In the material below, the lines from the one containing "Tuotemerkit (55, 2367)" through the one containing "July 2020 (17, 2320)" are to be given again exactly, ends included, and no others.
Segment Open
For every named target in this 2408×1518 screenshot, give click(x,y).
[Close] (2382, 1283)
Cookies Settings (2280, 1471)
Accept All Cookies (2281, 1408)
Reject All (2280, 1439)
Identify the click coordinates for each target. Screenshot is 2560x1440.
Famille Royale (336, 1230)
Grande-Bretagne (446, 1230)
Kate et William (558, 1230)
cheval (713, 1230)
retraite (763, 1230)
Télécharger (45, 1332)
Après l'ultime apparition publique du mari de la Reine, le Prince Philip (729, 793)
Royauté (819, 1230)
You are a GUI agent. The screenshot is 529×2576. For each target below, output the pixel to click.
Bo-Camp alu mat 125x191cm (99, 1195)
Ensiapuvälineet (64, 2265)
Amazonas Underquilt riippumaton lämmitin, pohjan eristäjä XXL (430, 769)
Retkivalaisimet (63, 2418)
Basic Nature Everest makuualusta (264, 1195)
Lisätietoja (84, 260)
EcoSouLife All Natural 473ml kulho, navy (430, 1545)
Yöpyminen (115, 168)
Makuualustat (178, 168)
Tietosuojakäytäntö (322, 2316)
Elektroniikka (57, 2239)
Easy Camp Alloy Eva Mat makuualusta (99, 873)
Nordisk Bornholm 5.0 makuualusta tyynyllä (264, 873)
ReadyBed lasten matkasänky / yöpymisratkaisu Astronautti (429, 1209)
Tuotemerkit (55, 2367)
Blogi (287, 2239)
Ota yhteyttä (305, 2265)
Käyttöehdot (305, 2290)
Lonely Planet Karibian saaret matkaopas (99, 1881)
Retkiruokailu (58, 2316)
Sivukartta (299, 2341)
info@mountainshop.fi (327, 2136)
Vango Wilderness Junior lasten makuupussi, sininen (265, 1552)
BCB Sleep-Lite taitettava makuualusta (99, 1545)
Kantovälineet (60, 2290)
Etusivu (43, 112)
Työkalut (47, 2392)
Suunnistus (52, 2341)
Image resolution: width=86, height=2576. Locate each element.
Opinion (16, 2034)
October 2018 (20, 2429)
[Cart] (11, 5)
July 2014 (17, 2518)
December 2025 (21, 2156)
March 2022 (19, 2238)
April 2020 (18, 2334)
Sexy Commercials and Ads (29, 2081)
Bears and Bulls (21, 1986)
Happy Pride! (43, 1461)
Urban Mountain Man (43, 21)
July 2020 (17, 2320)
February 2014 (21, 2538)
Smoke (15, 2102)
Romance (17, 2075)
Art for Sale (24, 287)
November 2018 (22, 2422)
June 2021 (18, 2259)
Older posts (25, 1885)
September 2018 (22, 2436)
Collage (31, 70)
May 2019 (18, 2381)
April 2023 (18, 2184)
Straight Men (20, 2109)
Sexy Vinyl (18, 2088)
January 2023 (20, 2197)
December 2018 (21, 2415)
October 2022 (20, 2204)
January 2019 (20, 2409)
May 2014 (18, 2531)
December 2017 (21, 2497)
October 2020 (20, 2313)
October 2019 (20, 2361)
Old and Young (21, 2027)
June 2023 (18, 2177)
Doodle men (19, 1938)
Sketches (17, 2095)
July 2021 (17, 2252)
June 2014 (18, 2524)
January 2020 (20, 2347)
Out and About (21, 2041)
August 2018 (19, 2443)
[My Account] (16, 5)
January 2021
Segment Closed
Answer to this task:
Tuotemerkit (55, 2367)
Blogi (287, 2239)
Ota yhteyttä (305, 2265)
Käyttöehdot (305, 2290)
Lonely Planet Karibian saaret matkaopas (99, 1881)
Retkiruokailu (58, 2316)
Sivukartta (299, 2341)
info@mountainshop.fi (327, 2136)
Vango Wilderness Junior lasten makuupussi, sininen (265, 1552)
BCB Sleep-Lite taitettava makuualusta (99, 1545)
Kantovälineet (60, 2290)
Etusivu (43, 112)
Työkalut (47, 2392)
Suunnistus (52, 2341)
Image resolution: width=86, height=2576. Locate each element.
Opinion (16, 2034)
October 2018 (20, 2429)
[Cart] (11, 5)
July 2014 (17, 2518)
December 2025 (21, 2156)
March 2022 (19, 2238)
April 2020 (18, 2334)
Sexy Commercials and Ads (29, 2081)
Bears and Bulls (21, 1986)
Happy Pride! (43, 1461)
Urban Mountain Man (43, 21)
July 2020 (17, 2320)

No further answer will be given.